Она с тоской глядела на его пальцы, которые, повертев толстую сигару, поднесли ее к безупречному рту. Бледные губы сомкнулись вокруг темного основания, вдруг хищно сжав его, когда он поднес к кончику сигары горящую спичку.
— Кажется, сейчас я развратная расчетливая стерва, знакомящаяся на курорте с разными импозантными мэнами…
— Слишком длинно, — поморщился дон Карлос в клубе первого дыма, — а если короче?
— А если короче, — Юлия попыталась изобразить роковой прищур, как у одной из тех красоток на черно-белом плакате в салоне, — если короче, я — женщина-вамп.
— Кто?!! — он чуть не выпустил сигару изо рта. — Ха-ха-ха!!
Эта реакция так не соответствовала задуманному Юлией эффекту, что уголки губ у нее непроизвольно поползли вниз, заставив испугаться возможных неконтролируемых слез.
— Простите, простите… — поспешно пробормотал дон Карлос, очень стараясь вновь стать серьезным, — Прости меня! Просто…
— Я не похожа на вамп? — угрожающе спросила Юлия, глядя прямо в серебряные радужки.
Уголок красивого рта опять дернулся — только на миг — в позыве смеха. А потом выражение его лица сделалось неожиданно нежным.
— Ты похожа на ангела.
Они смотрели друг на друга в молчании, пока она решала, как ей нужно расценивать это заявление — как оскорбление или, как комплимент.

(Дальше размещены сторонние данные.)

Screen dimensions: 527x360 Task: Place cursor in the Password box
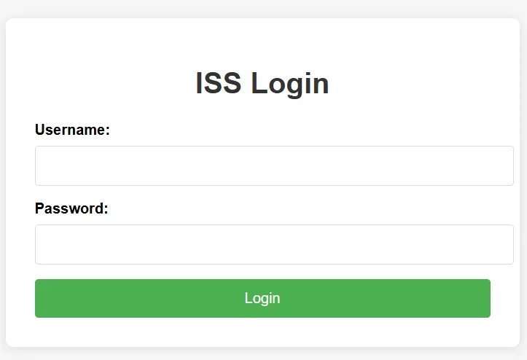274,244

— Так значит я — ангел-вамп.
С этими словами Юлия вынула из пальцев дона Карлоса тлеющую сигару. И, набрав в рот густого ароматного дыма, принялась безмятежно пускать вверх маленькие аккуратные колечки.
— А ты? — спросила она, разглядывая его из-за завесы дыма. — Кто ты такой?
— Ну, это очевидно! — расцвел он своей ослепительной улыбкой. — Богатый бездельник, снимающий на досуге одиноких туристок!
— Кажется, мы друг другу подходим?
— У нас есть отличный шанс это проверить…
Его необычные волосы в дневном свете, затопляющем террасу, отливают белой начищенной сталью. А его глаза, его бесподобно выразительные глаза… она вдруг поняла, резко и ясно, как озарение — они же ничего не выражают! Вообще. Но — парадокс, именно из-за этого они кажутся непередаваемо красноречивыми… это как… как новые духи «Сислей»! — вспомнила вдруг Юлия свою прогулку по «дьюти-фри». Три аромата под номерами: «Один», «Два» и «Три», и каждый может дать им свое собственное название. Такая концепция.
Она содрогнулась от предположения, что все его многозначительные взгляды, тревожащие и манящие, — всего лишь плод ее собственного больного воображения.